» TEXT SECTION:

━━━━━━

When it comes to immunity, the best offense is a good Defense . Here’s what to take to stay in fighting shape any time of year!
Staying healthy takes a multi-pronged approach. It starts with regular exercise, a nutritious diet, adequate sleep, and stress management. Those are the essentials, no matter how “in shape” you may be! Supplements can also help ensure your immune system is running as close as possible to 100 percent when the day comes that you need to be resilient against the world at large.
What many immune formulas have in common is their antioxidant properties. Antioxidants are substances that support your immune system by neutralizing free radicals to help protect cells from damage. Sound complicated? It is. But here’s the good news: The most science-backed supplements for your immune system are actually pretty basic. You might already be taking some of them, in fact.
Here are four supplements you should prioritise for your immune health. But remember: Like exercise or anything else that you want to help change your life, you need to take them regularly—even daily—to expect results.
1. Vitamin C
Vitamin C is one of the most well-known and most popular vitamins, and for good reason. This simple, affordable supplement delivers a big antioxidant hit to protect cells from free radical damage, helping to support a healthy immune system.*
Vitamin C is also special because it helps your body produce and absorb a wide variety of other important substances like collagen, L-carnitine, vitamin E, and neurotransmitters.
How to Take It: One benefit of vitamin C is that it helps you absorb iron from veggies, so definitely take it with meals.* The recommended daily allowance is 65-90 milligrams (mg) per day, which is low enough to get from vitamin C-rich foods. Many people take far higher amounts when prioritizing immunity, like 500-1000 mg or higher. Even up to 2,000 mg per day is considered safe.

━━━━━━

» EXTRACTED DATA:
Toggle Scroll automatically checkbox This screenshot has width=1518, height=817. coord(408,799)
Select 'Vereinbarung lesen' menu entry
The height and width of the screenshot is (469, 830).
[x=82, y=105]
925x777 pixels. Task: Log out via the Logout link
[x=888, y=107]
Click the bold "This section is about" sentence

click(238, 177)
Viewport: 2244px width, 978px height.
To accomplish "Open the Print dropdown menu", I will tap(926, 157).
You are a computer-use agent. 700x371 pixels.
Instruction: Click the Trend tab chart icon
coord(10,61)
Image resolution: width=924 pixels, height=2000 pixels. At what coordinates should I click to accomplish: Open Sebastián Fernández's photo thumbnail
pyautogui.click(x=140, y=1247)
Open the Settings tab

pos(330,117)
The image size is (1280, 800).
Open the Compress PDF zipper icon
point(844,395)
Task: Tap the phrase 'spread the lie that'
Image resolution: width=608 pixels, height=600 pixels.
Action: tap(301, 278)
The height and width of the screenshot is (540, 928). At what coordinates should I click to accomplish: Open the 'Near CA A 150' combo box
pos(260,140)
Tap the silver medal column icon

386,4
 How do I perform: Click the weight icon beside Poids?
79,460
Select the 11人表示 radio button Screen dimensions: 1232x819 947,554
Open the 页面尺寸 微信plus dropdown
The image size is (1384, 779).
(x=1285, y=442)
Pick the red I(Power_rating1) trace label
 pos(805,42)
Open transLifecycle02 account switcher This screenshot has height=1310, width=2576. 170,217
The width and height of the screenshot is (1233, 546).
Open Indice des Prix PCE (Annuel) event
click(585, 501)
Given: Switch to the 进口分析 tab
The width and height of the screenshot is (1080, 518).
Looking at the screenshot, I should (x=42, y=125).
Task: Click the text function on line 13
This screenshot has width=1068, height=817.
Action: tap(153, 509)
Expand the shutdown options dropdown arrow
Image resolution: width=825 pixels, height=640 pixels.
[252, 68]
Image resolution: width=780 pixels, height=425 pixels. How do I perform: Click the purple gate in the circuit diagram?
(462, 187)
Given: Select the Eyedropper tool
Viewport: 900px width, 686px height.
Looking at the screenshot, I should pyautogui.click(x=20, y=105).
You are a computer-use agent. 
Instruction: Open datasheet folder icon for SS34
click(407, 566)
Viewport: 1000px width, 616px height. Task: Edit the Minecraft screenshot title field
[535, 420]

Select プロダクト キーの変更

━━━━━━

» TASK STATEMENT:
Using the immune supplement text, explain in one to three sentences why vitamin C should be taken with meals.

» RESULT OF THE TASK:
Vitamin C should be taken with meals because it helps the body absorb iron from vegetables.